* [Task data]
-- Opening Marker --
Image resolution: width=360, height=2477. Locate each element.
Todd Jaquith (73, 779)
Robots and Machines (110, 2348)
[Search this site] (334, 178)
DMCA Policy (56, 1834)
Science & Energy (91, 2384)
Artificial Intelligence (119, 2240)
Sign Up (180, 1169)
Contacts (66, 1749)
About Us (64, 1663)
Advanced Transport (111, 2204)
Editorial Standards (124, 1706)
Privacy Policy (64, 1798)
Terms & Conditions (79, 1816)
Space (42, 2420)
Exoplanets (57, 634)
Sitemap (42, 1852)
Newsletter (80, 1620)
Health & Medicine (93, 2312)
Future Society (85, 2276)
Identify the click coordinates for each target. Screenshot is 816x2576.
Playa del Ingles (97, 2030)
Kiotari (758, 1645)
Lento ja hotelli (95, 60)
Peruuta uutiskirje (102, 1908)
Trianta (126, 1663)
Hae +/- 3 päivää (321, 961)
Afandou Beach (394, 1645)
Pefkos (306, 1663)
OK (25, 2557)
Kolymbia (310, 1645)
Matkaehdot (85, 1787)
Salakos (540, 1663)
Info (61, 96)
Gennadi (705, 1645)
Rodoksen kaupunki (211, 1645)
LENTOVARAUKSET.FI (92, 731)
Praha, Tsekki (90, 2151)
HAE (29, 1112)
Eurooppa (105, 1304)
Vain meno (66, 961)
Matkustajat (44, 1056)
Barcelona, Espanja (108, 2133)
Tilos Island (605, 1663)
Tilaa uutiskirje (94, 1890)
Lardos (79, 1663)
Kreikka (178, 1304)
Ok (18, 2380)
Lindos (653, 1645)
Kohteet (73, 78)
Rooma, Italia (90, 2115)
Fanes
-- Closing Marker --
* [Task details] Answer only with the count of lines in the records that include the string "uutiskirje".

* [Reply] 2